Evaluation RMSE was carried out.

# Comparing with the traditional similarity measure

The traditional similarities were from the former assignments

In [99]:
cos=np.load("COS_similarity.npy")
pcc=np.load("PCC_similiarity.npy")
jac=np.load("JAC_similarity.npy")

In [119]:
cos_pre=basic_CF(ui_matrix, cos, 10)
print(cos_pre)

[[0.         0.         0.         ... 0.         0.         0.        ]
 [0.         0.         0.         ... 0.         0.         0.31436986]
 [0.         0.         0.         ... 0.         0.         1.07110232]
 ...
 [0.         0.         0.         ... 0.27355056 0.04521172 0.        ]
 [0.         0.         0.         ... 0.         0.         0.        ]
 [0.         0.         0.         ... 0.         0.         0.        ]]


In [120]:
pcc_pre=basic_CF(ui_matrix, pcc, 10)
print(pcc_pre)

[[0.  0.  0.  ... 0.  0.  0. ]
 [0.  0.  0.  ... 0.  0.  0. ]
 [0.  0.  0.5 ... 0.  0.  0.5]
 ...
 [0.  0.  0.  ... 0.  0.  0. ]
 [0.  0.  0.  ... 0.  0.  0.4]
 [0.  0.  0.  ... 0.  0.  0. ]]


In [121]:
jac_pre=basic_CF(ui_matrix, jac, 10)
print(jac_pre)

[[0.         0.         0.         ... 0.         0.         0.        ]
 [0.         0.         0.         ... 0.         0.         0.        ]
 [0.         0.         0.         ... 0.         0.         0.39611398]
 ...
 [0.         0.         0.         ... 0.         0.0286196  0.        ]
 [0.         0.         0.         ... 0.         0.         0.        ]
 [0.         0.         0.         ... 0.         0.         0.        ]]


In [123]:
def RMSE(ui, pre):
    a_total=0
    for i in range(np.size(ui, 0)):
        for j in range(np.size(ui, 1)):
            a=(ui_matrix[i][j]-pre[i][j])**2
            a_total+=a
    total=a_total/(380*21601)
    total=np.sqrt(total)
    return total

In [124]:
print(RMSE(ui_matrix, pcc_pre))
print(RMSE(ui_matrix, cos_pre))
print(RMSE(ui_matrix, jac_pre))

0.2907707842254746
0.15984225940824584
0.1120672480612189


# Conclusion:

RMSE results of traditional similarities are similar or slightly greater than singularity.
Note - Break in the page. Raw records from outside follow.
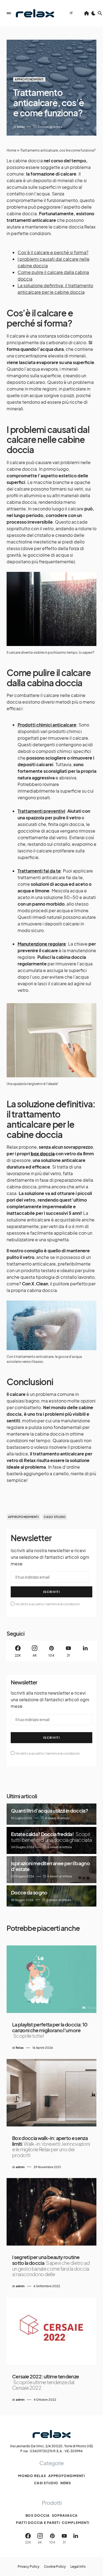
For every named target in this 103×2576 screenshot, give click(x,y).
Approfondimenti (29, 79)
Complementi (75, 2523)
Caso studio (55, 1517)
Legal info (78, 2566)
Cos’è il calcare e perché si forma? (53, 252)
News (65, 2483)
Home (11, 150)
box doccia (43, 1153)
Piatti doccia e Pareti (38, 2523)
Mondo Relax (32, 2476)
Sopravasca (65, 2515)
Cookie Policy (55, 2566)
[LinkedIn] (85, 1651)
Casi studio (46, 2483)
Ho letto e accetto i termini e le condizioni (47, 1604)
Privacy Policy (29, 2566)
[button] (8, 13)
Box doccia (38, 2515)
It was hypothesized that singularity would be more accurate than the traditional ones, however it can not be said that the hypothesis is correct as some are more accutate than singularity. With all these results, we conclude that singularity is not supreme method but good enough to be used for measuring similarity.